The city of Chattanooga is a much more appealing city to live than most of the schools mentioned. The cost of living and quality of life and the easy access to larger metropolitan cities makes it an ideal location. Granted, back in the ‘80s there was a stigma about Chattanooga being a dirty city with not much to offer but that all changed with the redevelopment that stated in the early ‘90s and continues today. Add to that the fact Chattanooga has one of the fastest Internet in the world has dubbed it Silicon Valley East.
So why has the university’s sports programs been financial losers and why doesn’t anyone seem to care most of the time? There is plenty of blame to go around and excuses to be made. Chattanooga will never have a program on the level of Knoxville or Athens, or at least that is the path the powers that be have chosen. Marketing has a lot to do with it. Very little is done to promote the programs and likewise the programs don’t seem to embrace any media outside of the daily paper and the local TV network affiliates.

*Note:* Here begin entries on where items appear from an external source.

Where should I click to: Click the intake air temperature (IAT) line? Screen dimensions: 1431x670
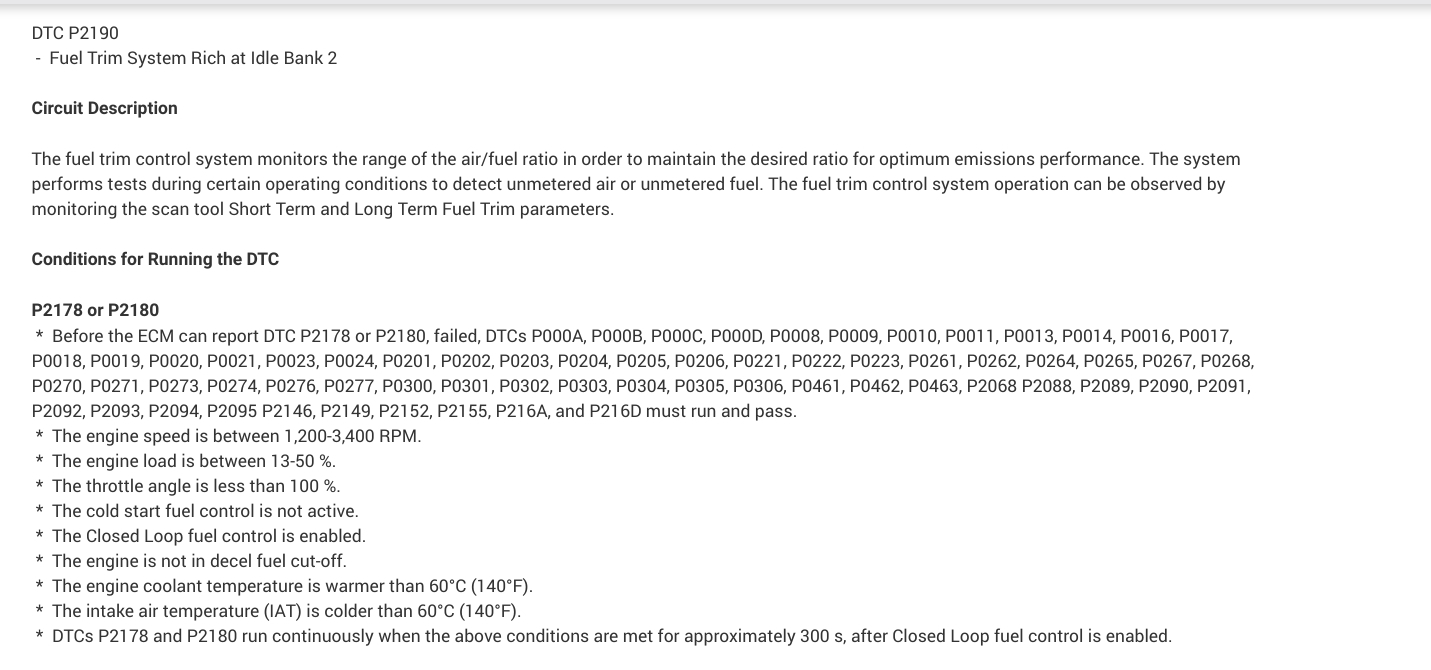click(286, 611)
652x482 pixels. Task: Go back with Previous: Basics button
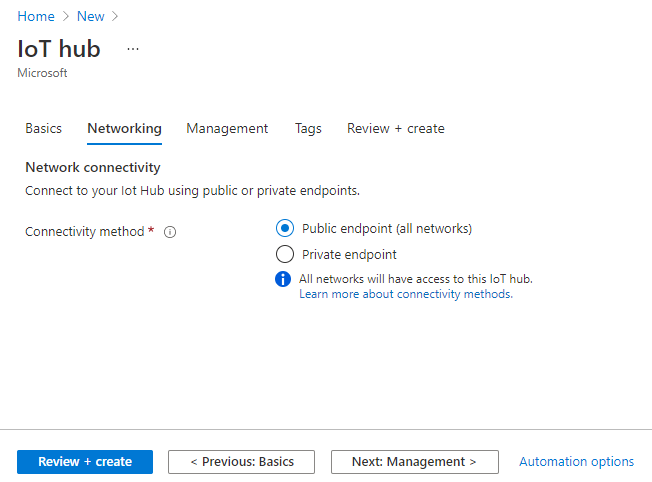point(241,462)
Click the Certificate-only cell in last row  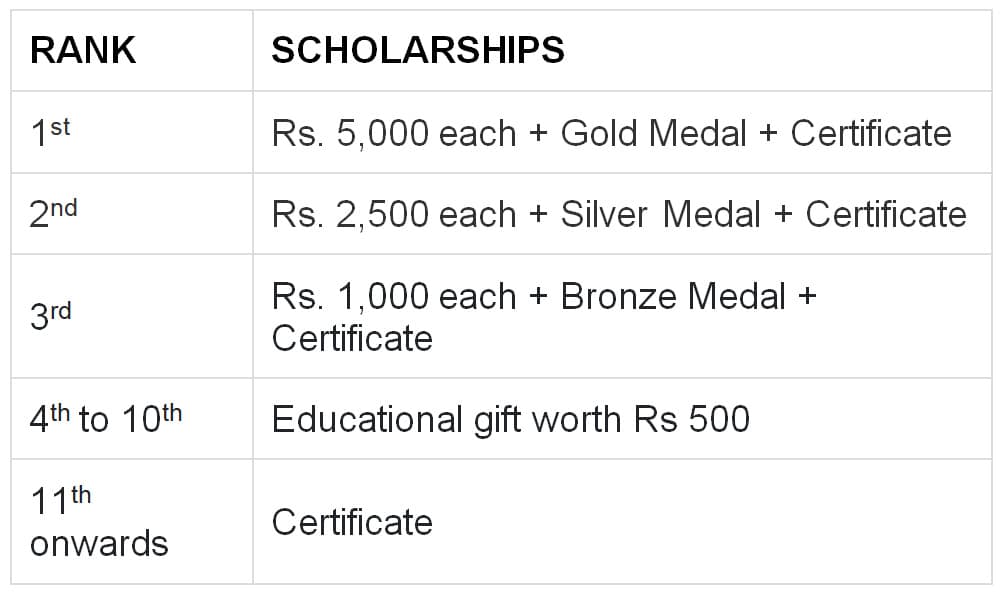(x=622, y=521)
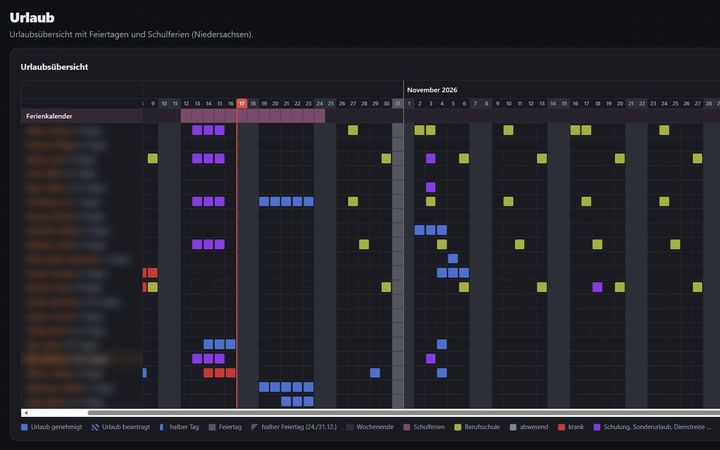This screenshot has height=450, width=720.
Task: Click the striped 'Urlaub beantragt' legend icon
Action: 95,427
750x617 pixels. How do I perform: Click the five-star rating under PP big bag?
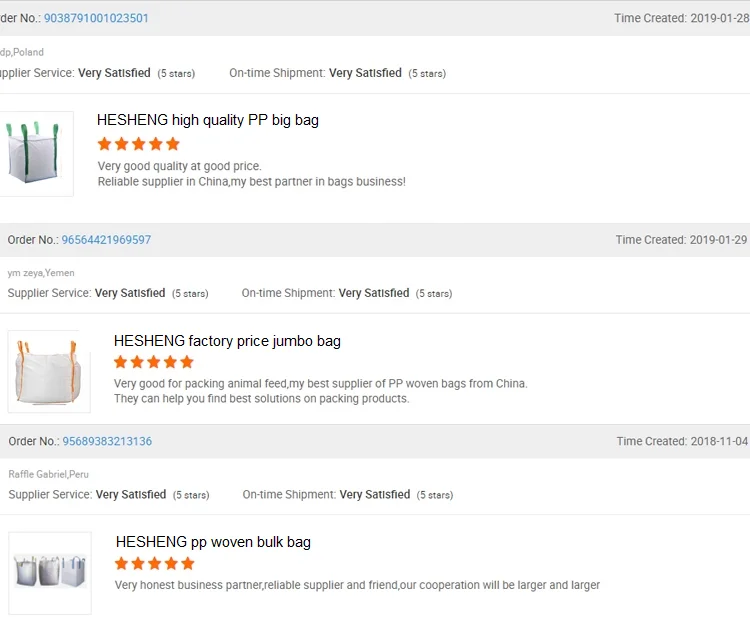(x=138, y=144)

And while our culture seems to be turning away from live sporting events except for hardcore fans, dedicated alumni and boosters seeing that everyone has the world at their fingertips on their phones and tablets, maybe Huesman saw the writing on the wall as far as Chattanooga is concerned. That and the fact Richmond offered him triple of what he was being paid this season and as a counter, Chattanooga’s offer was still $100,000 less than his suitors.
I hope the university doesn’t have false pride in believing that Huesman had minimal influence of resurrecting a football program that was on the brink of extinction. The hasty hiring of Tom Arth who was a Division III football coach instead of looking for a more established coach only makes me think they are hoping or have blind faith that the program is too strong to falter – at least right away. And if Arth is a quality coach will Chattanooga become a transient city for coaches instead of a destination. Makes you wonder when Huesman leaves is alma mater not to move up but laterally at best.
Huesman brought pride and vigor and a little swagger to the football program that had been missing for decades. And while many may not think much of his departure hopefully administration will more proactive to the athletic department needs than its history has shown.